Only by listening to the voices of care leavers can we truly begin to understand what needs to change
These young people rarely know where to turn for help and are extremely vulnerable to exploitation, writes Steve McCabe MP. | PA Images
As we prepare for the delayed care review, our focus must be to create a system which works with care leavers and for care leavers.
This week is National Care Leavers Week, an opportunity to reflect on young people for whom the state has assumed a corporate parenting responsibility.
Many experience a #CareCliff when they turn 18, often forced to move immediately into new accommodation with a significant drop in support. This isn’t inevitable, the care system can help young people develop meaningful relationships that support them into early adulthood. Our focus must be to create a system which works with care leavers and for care leavers.
There have been improvements with Staying Put, an arrangement which allows young people to stay with the foster carers until age 21, but its poorly funded and only about a third of eligible young people benefit from it.
More recently there’s been encouragement for staying close initiatives, in recognition of the fact that around half of 20 to 24-year olds currently live with their parents. Many now concede that care leavers need extended support, especially when it comes to safe and secure accommodation.
These young people rarely know where to turn for help and are extremely vulnerable to exploitation. They need help applying to university; finding a job, something that will become much more difficult in the months ahead; help with money management and debt; and a host of other things which confront them as they transition to adulthood.
The pandemic has halted the much-vaunted care review. I understand the delays, but it would be useful in this week of all weeks, to get some indication of preparations for that review.

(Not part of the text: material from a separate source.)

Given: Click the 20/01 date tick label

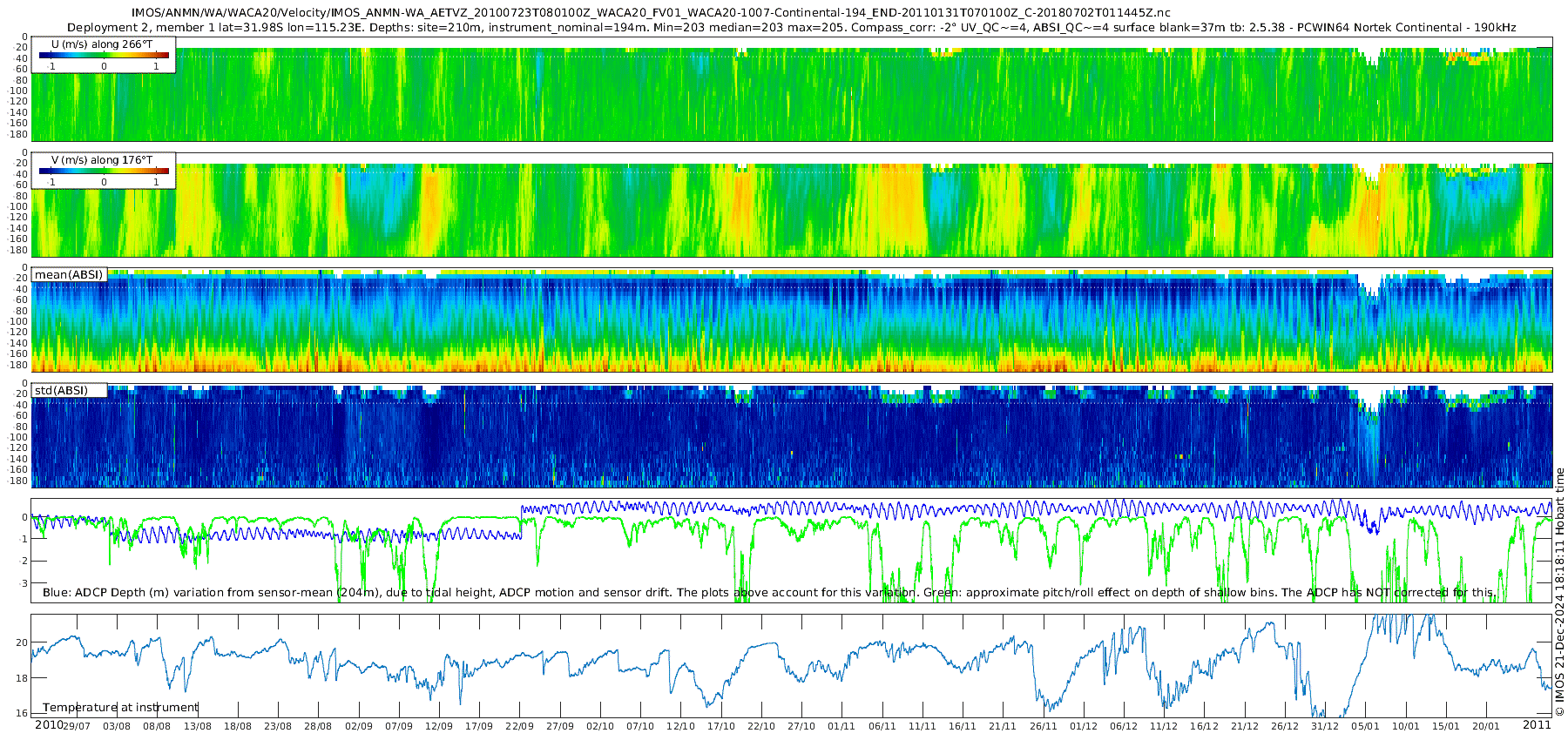Looking at the screenshot, I should coord(1486,727).
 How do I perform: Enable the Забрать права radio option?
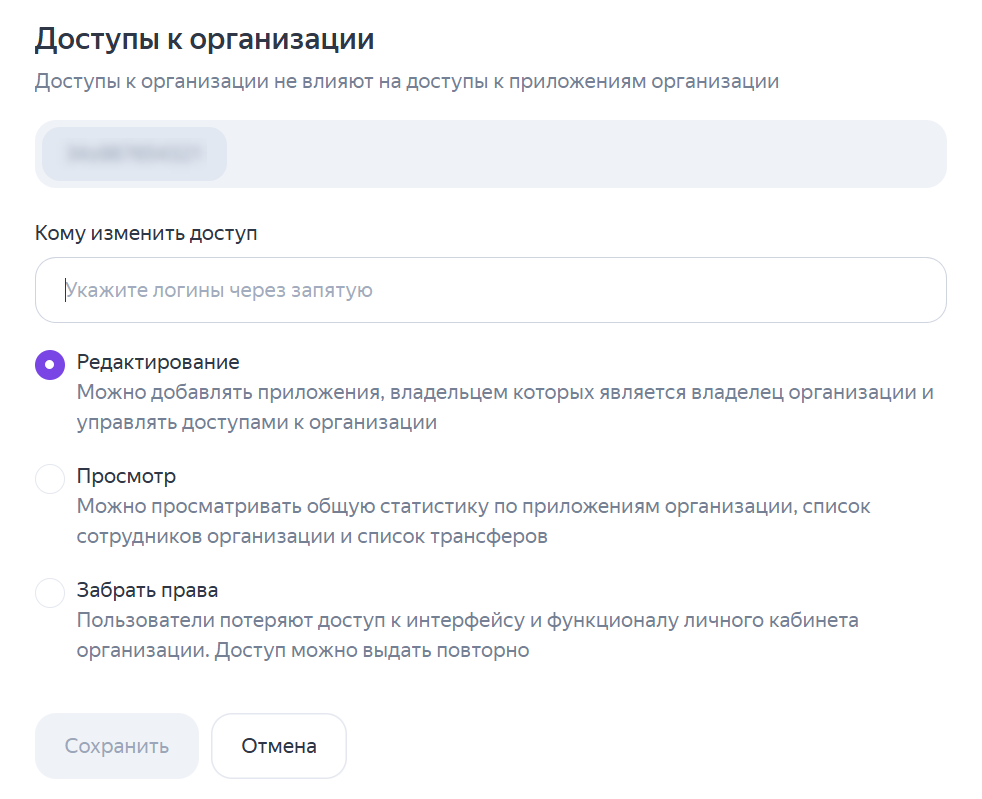[x=50, y=593]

The whole journey through and out of care is a complex one which this review must fully address
In Scotland, a review which took 3 years to conduct, finally concluded in February with several important recommendations, including an implementation plan. Key findings were to limit the number of placements for looked-after children, to prevent them being passed from pillar to post and better support for care leavers until age 25.
Some argue for a longer timescale in order to achieve a root and branch inquiry. I think three years is a bit long, but I’m with the Education Secretary when he says that he wants a review that is independently led with the aim of better supporting, protecting and improving the outcomes of vulnerable children.
We need to know that preparations for that review are making progress and that independently led means we don’t hand too much influence to the current custodians of the system, but open the way for the widest possible input from those with real experience of the system. It’s only through listening to their voices that we can truly begin to understand what is needed. It is essential that we draw on those with recent care experience and think about what support is needed till age 25.
Any review must be comprehensive in scope, covering all parts of the care system including services from other departments that can so profoundly shape a care journey.
As well as focusing on the number of placements a child experiences and consequent implications for education, stability and mental health, we also need determination to improve the latter stages of the journey. Especially, housing, education, employment, mental health and financial support.
The cost of a system which fails so many is expressed in subsequent years, in extra spending for mental health, homelessness, prison and addiction services as well as lost income tax and national insurance payments.
Previous investigations have lacked the boldness required. The whole journey through and out of care is a complex one which this review must fully address.
Our care system needs to fit the young person, not the other way around.
Steve McCabe is the Labour MP for Birmingham Selly Oak.